(no title)
marmaduke | 1 year ago
perhaps also more precisely they also have quite an advantage on anything that needs and plays nicely with caches? when I sliced my problem to maximize cache usage, I saw pretty clear scalability with cores: L1/L2 cache bandwidth is ~30GB/s, so e.g. a 32 core system starts to compete with the big consumer GPUs.
dragontamer|1 year ago
Not only because caching is complex in CPU land, but because GPU has a completely different set of caches (and registers) that depends entirely on architecture.
Case in point: GPUs often have access to 256 architectural registers aka 1024-bytes of register space. Now this depends on how much occupancy your GPU code is targeting (maybe 4-occupancy?), but there's a lot you can do with even 64-registers (aka: 4-occupancy and 256-bytes of register space), and is key to making those blazing fast FP16 matrix-multiplication kernels "for AI" everyone's so hot about right now.
For something like FP16 matrix multiply (a very cache-friendly problem), the entire SIMD (all 32-lanes) of the GPU symmetric multiprocessor work together on the problem.
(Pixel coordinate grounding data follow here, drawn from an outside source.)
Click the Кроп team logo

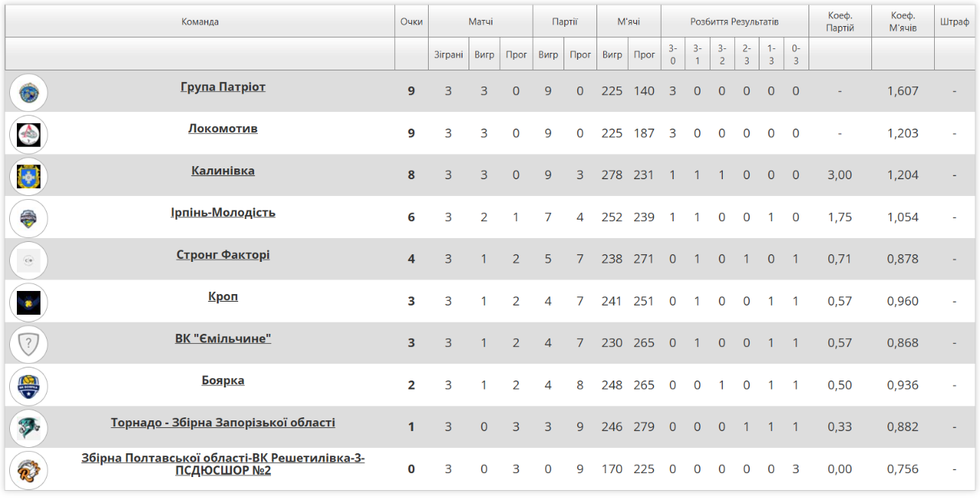(x=28, y=302)
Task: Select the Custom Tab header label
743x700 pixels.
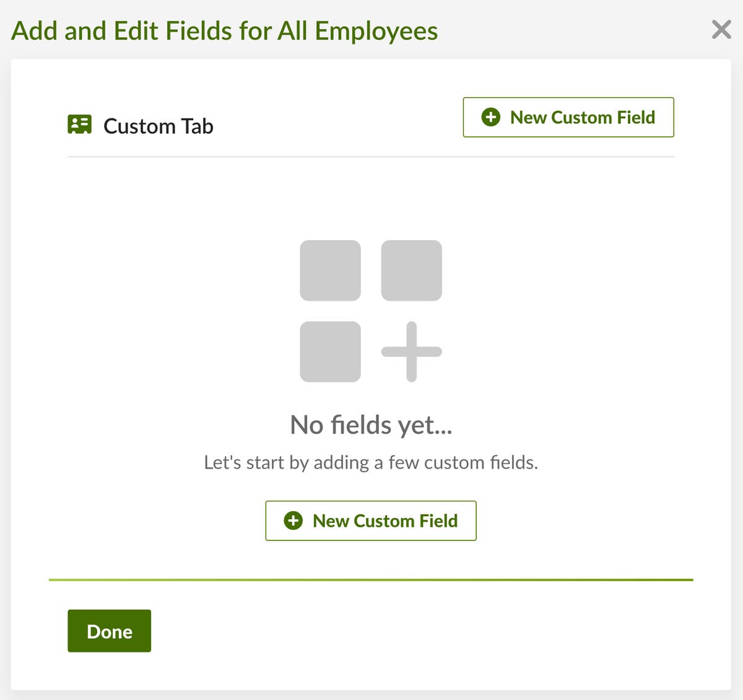Action: (x=158, y=126)
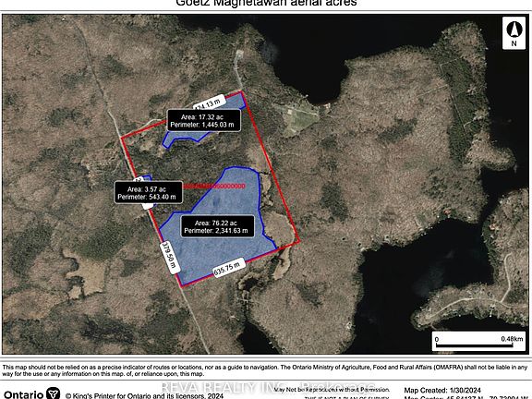Click the map title at top
Screen dimensions: 532x399
(x=266, y=3)
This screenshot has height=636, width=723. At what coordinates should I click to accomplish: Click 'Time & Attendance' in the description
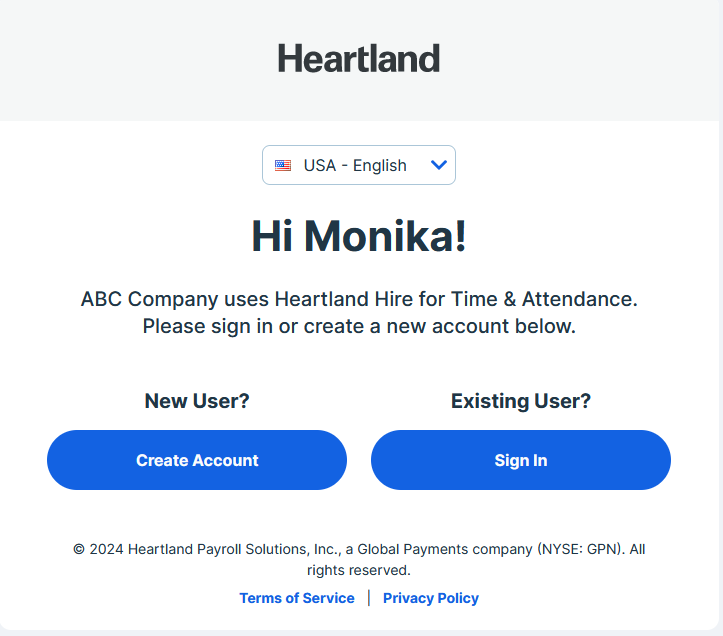pos(544,299)
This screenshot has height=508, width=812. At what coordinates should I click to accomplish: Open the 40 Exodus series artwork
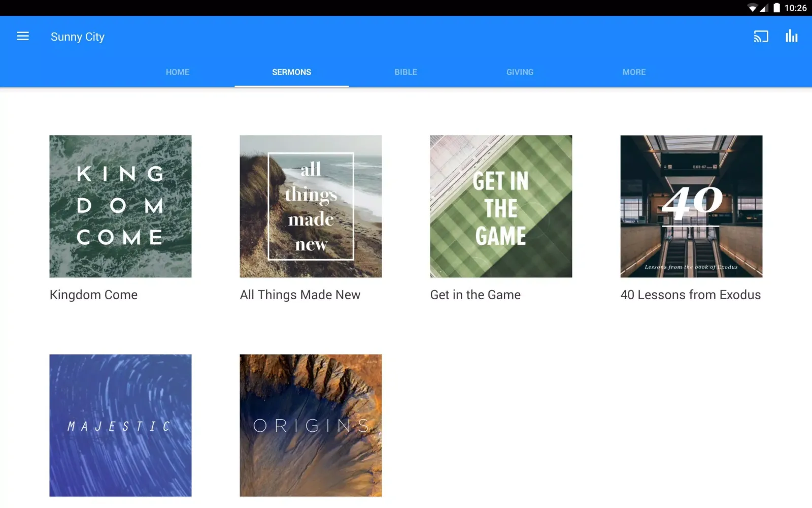tap(691, 206)
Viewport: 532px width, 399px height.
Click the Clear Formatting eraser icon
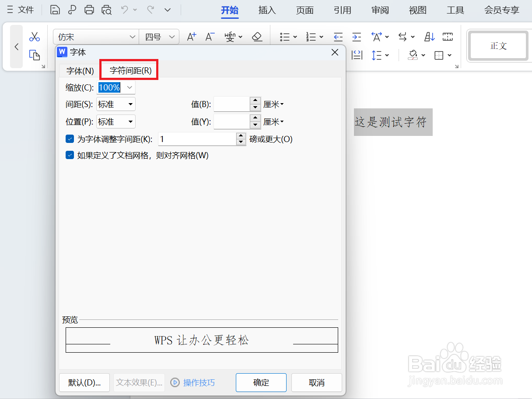click(257, 37)
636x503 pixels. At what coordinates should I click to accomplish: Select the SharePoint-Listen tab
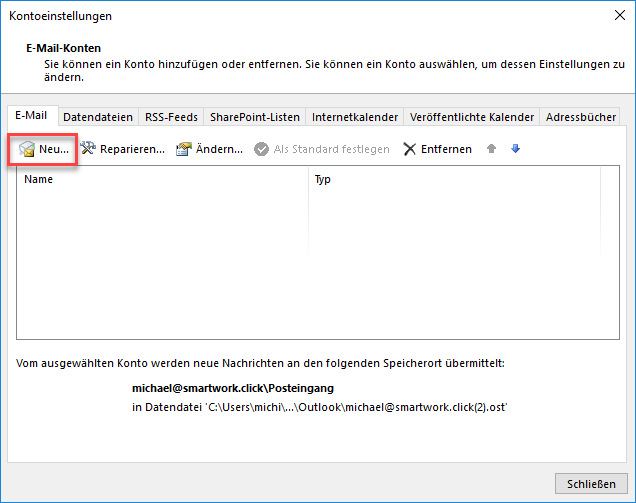[254, 117]
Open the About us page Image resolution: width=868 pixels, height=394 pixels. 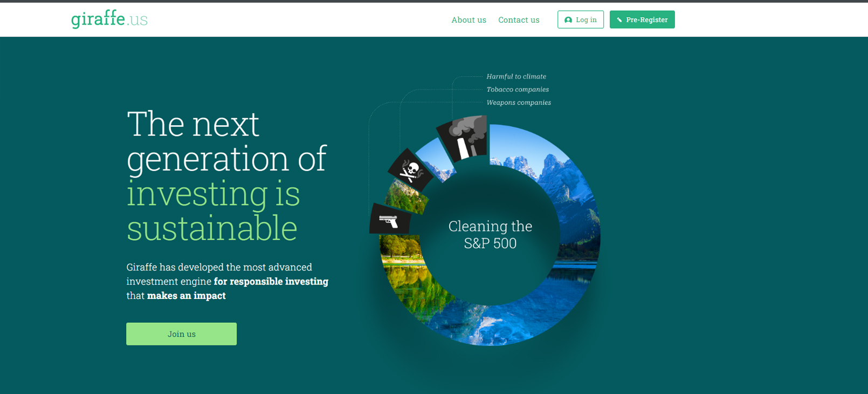[469, 20]
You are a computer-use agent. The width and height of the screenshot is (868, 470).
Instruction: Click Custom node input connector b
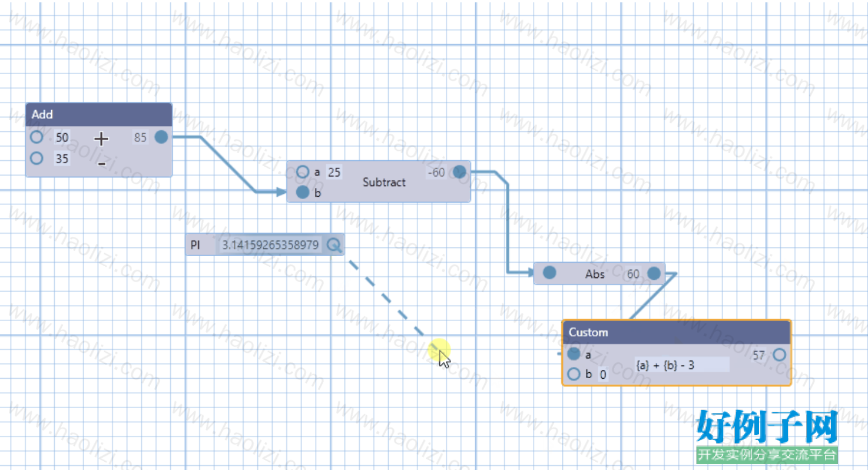coord(574,374)
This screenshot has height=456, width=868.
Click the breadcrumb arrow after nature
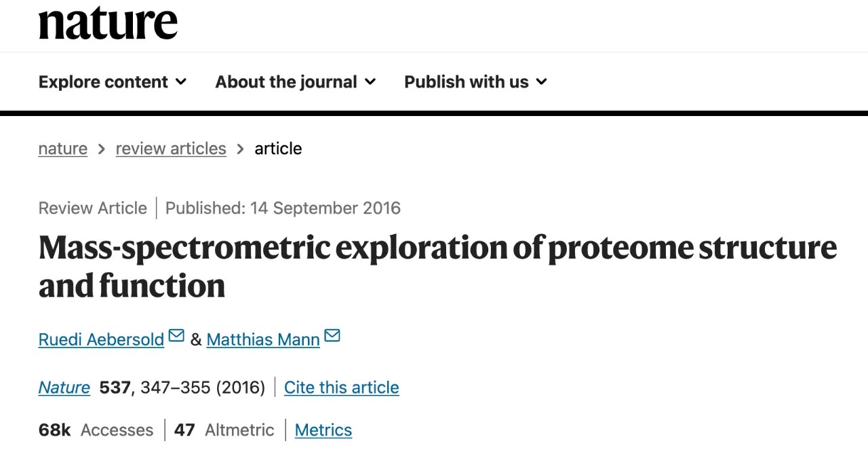(102, 149)
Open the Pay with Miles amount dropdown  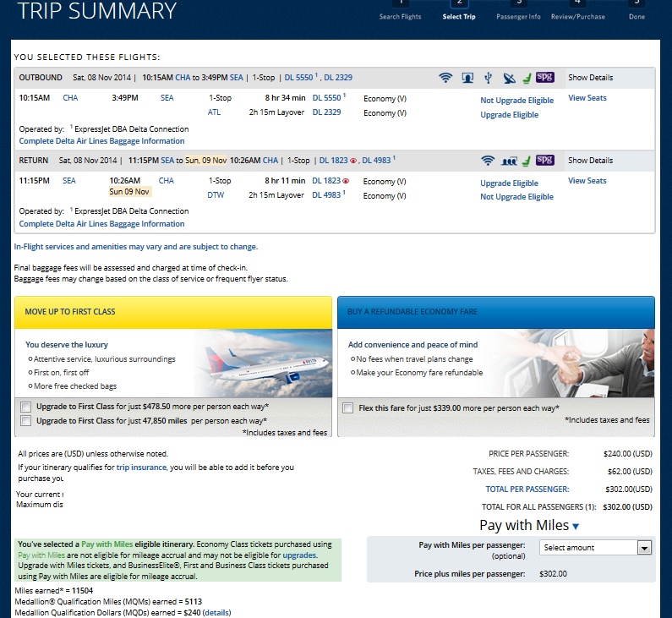click(x=595, y=548)
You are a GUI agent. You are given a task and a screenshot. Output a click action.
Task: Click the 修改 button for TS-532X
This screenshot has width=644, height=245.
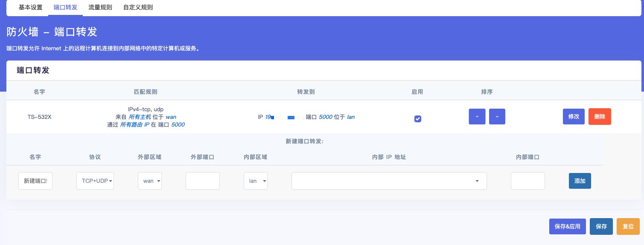click(574, 117)
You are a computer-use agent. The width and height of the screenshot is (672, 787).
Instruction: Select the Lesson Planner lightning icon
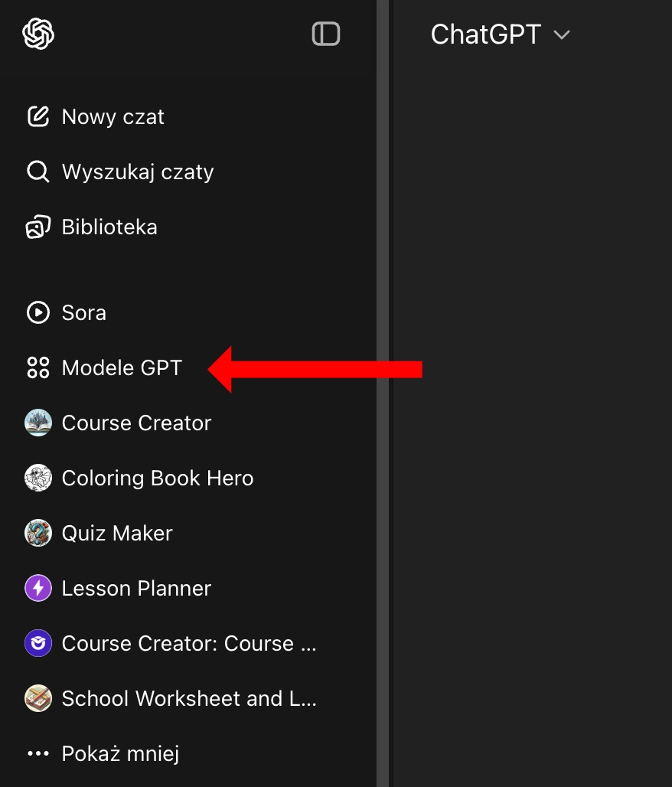[x=38, y=588]
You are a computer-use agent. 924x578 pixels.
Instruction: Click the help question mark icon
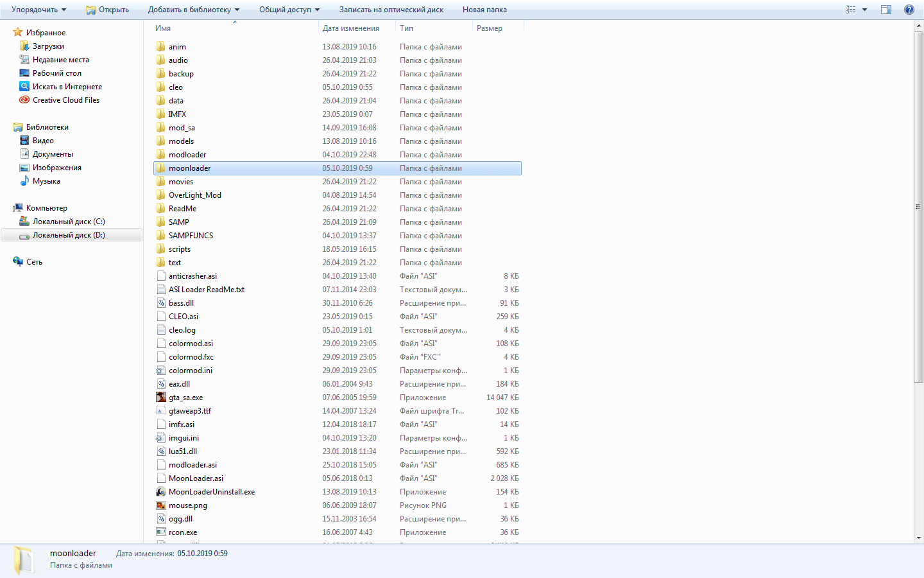(909, 10)
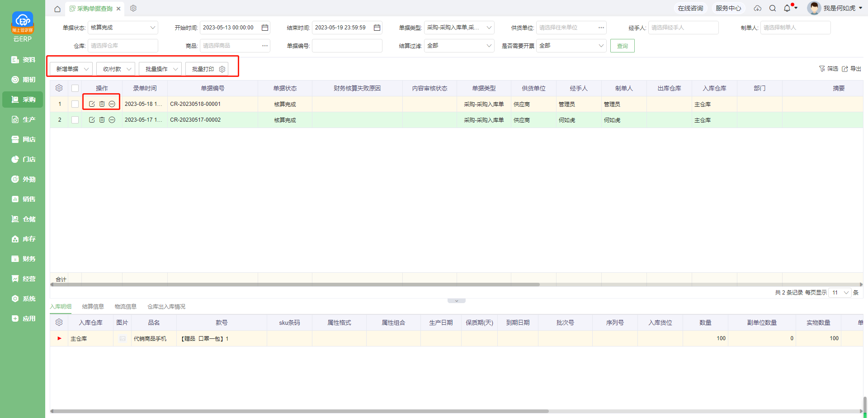Toggle the select-all checkbox in table header
The width and height of the screenshot is (868, 418).
pyautogui.click(x=75, y=88)
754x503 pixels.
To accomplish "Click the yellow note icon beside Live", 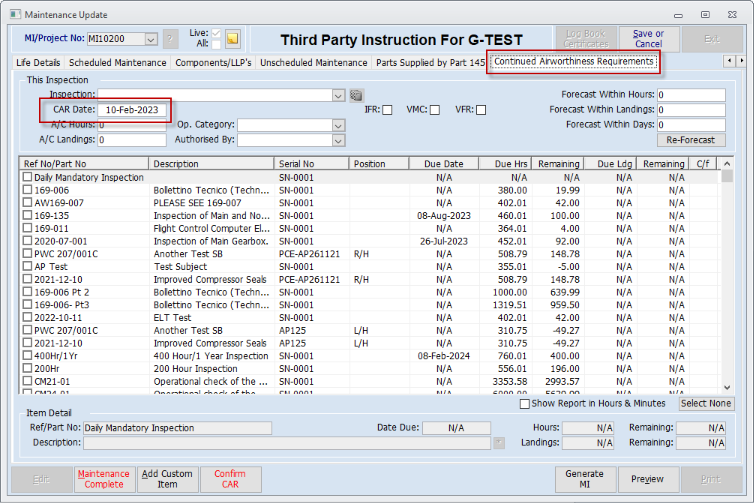I will click(232, 38).
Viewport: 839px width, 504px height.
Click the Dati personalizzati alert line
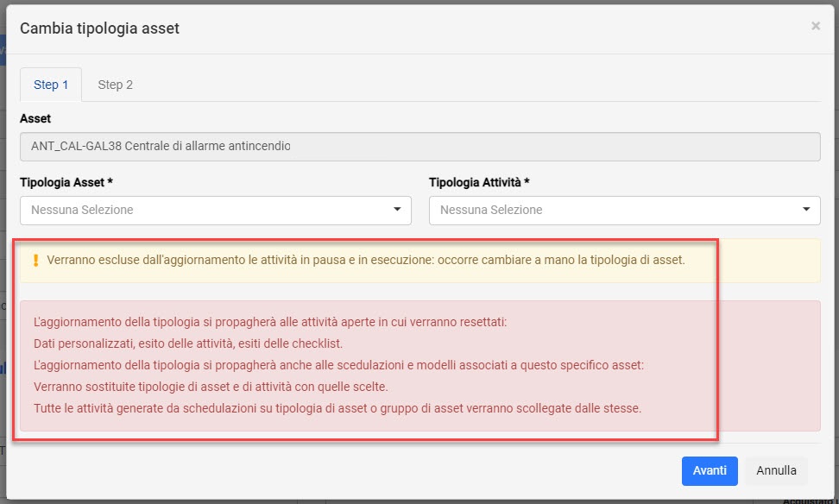click(188, 343)
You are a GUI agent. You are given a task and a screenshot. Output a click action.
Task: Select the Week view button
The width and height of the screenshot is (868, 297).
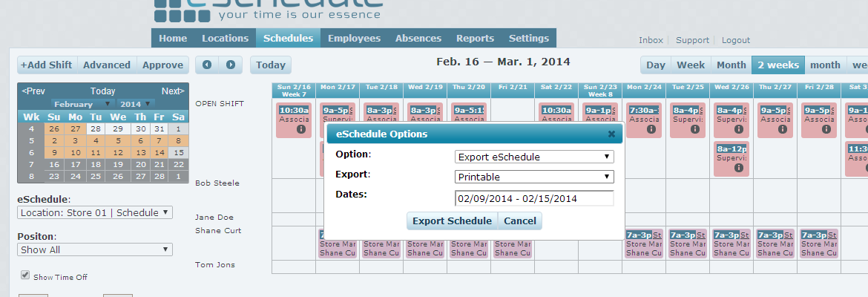pos(691,65)
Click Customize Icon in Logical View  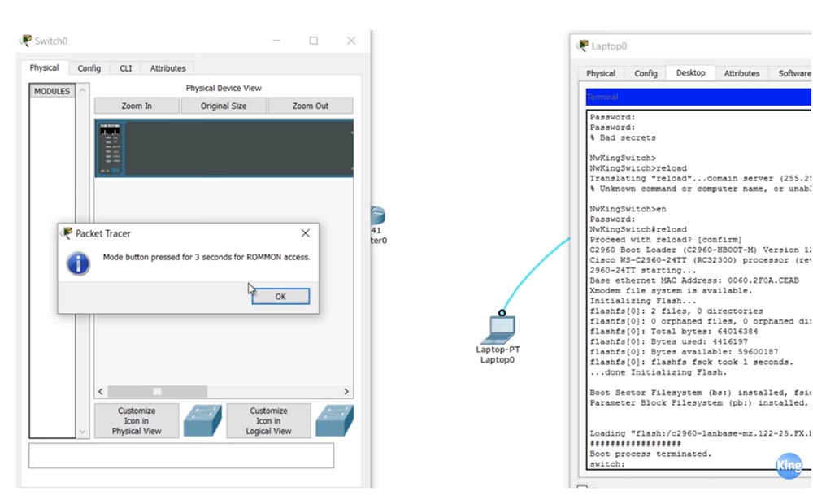click(268, 420)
So we're talking about an effective 32kB of __register space__ (let alone cache or other memory in the hierarchy).
Even before FP16 matrix-multiply instructions, this absurd register space advantage is why GPUs were the king of matrix multiplication.
--------
GPUs are worse at larger cache sizes, say 1MB or 2MB. At 1MB+, a modern CPU core's L2 cache can hold all of that (either Intel P-core, AMD Zen5, or even Intel E-core can hold many MB in L2).
GPUs have a secret though: a crossbar at the __shared__ memory level. Rearranging memory and data across your lanes can be done through this crossbar (including many-to-one reductions for atomics, or one-to-many broadcasts in just a single clock tick). So your GPU-lanes have incredible communication available to them (and this crossbar is the key for modern ballot / voting based horizontal compute of modern GPU styles). This is only ~64kB of space and shared between all GPU-lanes but with 1024-lanes supporting communication its an important element of GPU memory.
CPU L3 cache is very nice from a latency perspective, but bandwidth wise L3 cache is on the order of GPU's GDDR6x or HBM. 500GB/s to 2000GB/s, depending on the technology.
Finally, CPU DDR5 RAM may be the slowest in this discussion, but its the biggest. 2TB+ Xeon Servers aren't even that expensive and can be assumed for any serious tech firm these days (ie: all-RAM Databases and whatnot).
---------
So at different sizes and different use-scenarios, GPUs and CPUs will trade places. I'd expect CPUs to win most red-and-black tree races, but GPUs will win matrix multiplication. Both take advantage of "cache" but in very different ways.